▶ [WHAT THE TASK ASKS]
Gather each line containing the string "computer" from these entries.

****

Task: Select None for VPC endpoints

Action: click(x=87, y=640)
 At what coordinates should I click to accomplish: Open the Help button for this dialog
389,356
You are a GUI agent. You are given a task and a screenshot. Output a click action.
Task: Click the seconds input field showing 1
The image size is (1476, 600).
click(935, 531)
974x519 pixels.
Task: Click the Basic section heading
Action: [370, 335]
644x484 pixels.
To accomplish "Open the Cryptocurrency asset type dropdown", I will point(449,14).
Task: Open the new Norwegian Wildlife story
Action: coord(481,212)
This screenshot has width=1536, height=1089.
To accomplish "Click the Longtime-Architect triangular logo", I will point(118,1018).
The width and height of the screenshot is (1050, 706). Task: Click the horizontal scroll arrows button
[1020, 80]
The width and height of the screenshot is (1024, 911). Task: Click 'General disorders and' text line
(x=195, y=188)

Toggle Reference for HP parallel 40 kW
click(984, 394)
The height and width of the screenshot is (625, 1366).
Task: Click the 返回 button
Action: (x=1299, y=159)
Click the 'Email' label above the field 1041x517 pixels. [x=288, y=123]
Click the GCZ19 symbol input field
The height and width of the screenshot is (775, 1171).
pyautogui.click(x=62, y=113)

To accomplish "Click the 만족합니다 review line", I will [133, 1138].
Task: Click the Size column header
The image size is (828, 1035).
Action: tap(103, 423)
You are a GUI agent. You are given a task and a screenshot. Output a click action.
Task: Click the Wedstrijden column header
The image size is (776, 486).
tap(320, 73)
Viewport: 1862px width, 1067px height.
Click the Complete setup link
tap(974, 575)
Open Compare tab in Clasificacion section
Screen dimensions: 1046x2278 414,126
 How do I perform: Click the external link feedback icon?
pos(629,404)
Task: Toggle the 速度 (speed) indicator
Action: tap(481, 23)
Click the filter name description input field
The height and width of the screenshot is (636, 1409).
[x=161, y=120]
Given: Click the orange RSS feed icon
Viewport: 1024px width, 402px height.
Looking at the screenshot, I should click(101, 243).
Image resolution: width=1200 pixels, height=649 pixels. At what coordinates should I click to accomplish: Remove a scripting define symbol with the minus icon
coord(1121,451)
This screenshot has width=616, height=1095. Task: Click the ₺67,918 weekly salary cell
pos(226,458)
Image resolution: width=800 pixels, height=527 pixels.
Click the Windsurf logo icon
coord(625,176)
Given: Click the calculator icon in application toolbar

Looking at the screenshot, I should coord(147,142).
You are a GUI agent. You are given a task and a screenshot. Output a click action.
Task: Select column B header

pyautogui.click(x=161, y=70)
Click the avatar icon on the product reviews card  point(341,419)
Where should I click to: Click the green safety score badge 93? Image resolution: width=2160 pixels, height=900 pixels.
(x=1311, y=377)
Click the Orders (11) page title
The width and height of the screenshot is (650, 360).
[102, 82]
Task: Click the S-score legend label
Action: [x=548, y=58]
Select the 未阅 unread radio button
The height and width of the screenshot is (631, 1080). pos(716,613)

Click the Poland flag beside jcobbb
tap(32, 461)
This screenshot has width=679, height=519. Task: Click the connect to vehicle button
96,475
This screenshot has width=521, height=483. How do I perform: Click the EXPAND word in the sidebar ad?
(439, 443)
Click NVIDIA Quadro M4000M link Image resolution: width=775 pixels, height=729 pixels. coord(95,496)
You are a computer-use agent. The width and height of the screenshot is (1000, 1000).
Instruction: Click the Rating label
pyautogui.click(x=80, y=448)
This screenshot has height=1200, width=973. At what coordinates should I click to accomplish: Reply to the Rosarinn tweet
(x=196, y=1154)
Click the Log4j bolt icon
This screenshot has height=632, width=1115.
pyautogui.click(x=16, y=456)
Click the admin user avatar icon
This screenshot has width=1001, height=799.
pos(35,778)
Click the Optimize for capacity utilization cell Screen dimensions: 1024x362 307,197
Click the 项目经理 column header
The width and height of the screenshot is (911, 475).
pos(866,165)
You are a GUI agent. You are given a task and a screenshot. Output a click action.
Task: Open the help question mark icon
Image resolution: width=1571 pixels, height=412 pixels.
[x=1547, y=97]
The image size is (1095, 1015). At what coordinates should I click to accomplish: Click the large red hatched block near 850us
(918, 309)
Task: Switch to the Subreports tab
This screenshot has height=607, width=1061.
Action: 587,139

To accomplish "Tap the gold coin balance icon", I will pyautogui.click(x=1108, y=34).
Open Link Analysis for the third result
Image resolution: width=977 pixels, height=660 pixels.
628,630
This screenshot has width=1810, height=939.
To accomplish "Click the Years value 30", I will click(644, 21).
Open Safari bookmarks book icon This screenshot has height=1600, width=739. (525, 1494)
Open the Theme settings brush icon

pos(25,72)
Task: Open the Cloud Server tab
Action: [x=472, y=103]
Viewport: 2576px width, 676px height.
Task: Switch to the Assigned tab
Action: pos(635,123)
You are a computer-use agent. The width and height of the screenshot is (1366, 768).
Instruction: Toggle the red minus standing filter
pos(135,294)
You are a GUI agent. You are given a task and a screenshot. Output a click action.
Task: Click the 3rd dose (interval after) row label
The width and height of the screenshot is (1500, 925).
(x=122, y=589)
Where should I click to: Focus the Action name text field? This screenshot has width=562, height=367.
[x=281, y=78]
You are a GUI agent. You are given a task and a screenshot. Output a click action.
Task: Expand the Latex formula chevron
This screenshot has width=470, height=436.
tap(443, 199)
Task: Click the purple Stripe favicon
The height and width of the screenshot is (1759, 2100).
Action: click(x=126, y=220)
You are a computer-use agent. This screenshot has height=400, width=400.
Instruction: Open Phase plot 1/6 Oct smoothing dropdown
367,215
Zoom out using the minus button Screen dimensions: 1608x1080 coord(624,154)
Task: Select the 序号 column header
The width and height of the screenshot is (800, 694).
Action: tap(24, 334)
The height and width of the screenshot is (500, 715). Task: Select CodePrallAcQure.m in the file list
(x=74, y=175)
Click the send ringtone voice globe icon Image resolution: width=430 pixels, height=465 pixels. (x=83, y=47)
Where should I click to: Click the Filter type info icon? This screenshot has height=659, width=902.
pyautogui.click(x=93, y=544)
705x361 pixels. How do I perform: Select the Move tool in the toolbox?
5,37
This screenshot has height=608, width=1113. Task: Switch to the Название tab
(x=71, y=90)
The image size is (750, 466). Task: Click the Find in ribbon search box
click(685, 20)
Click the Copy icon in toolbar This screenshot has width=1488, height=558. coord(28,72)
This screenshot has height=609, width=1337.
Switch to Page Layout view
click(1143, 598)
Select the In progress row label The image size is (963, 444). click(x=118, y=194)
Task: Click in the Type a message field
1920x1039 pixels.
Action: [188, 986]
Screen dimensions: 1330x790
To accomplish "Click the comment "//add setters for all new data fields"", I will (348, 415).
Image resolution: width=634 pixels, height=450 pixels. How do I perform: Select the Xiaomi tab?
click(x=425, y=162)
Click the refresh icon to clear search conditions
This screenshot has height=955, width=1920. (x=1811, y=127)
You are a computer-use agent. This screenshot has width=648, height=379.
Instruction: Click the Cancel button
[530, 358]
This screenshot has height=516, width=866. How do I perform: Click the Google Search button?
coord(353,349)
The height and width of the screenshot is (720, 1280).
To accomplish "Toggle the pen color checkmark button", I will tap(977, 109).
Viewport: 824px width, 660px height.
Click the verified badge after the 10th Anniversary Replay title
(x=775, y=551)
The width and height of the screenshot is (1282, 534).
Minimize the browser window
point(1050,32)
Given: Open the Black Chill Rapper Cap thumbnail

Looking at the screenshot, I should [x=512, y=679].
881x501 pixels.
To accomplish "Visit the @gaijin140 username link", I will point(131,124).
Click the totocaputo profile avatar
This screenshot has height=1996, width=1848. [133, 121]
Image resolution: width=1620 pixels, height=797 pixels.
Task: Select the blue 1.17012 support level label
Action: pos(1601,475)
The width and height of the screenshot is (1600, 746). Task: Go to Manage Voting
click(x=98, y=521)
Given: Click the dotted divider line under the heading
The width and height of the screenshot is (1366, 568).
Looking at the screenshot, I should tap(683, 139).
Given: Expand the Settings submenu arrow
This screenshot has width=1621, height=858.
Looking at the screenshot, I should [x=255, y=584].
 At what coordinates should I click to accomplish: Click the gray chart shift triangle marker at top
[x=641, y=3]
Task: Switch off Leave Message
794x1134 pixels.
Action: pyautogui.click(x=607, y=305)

****

▶ [ANSWER SECTION]
You are a computer-use agent. The width and height of the screenshot is (1000, 1000).
You are a computer-use agent. The width and height of the screenshot is (1366, 768).
You are a computer-use agent. This screenshot has height=400, width=400.
You are a computer-use agent. This screenshot has width=648, height=379.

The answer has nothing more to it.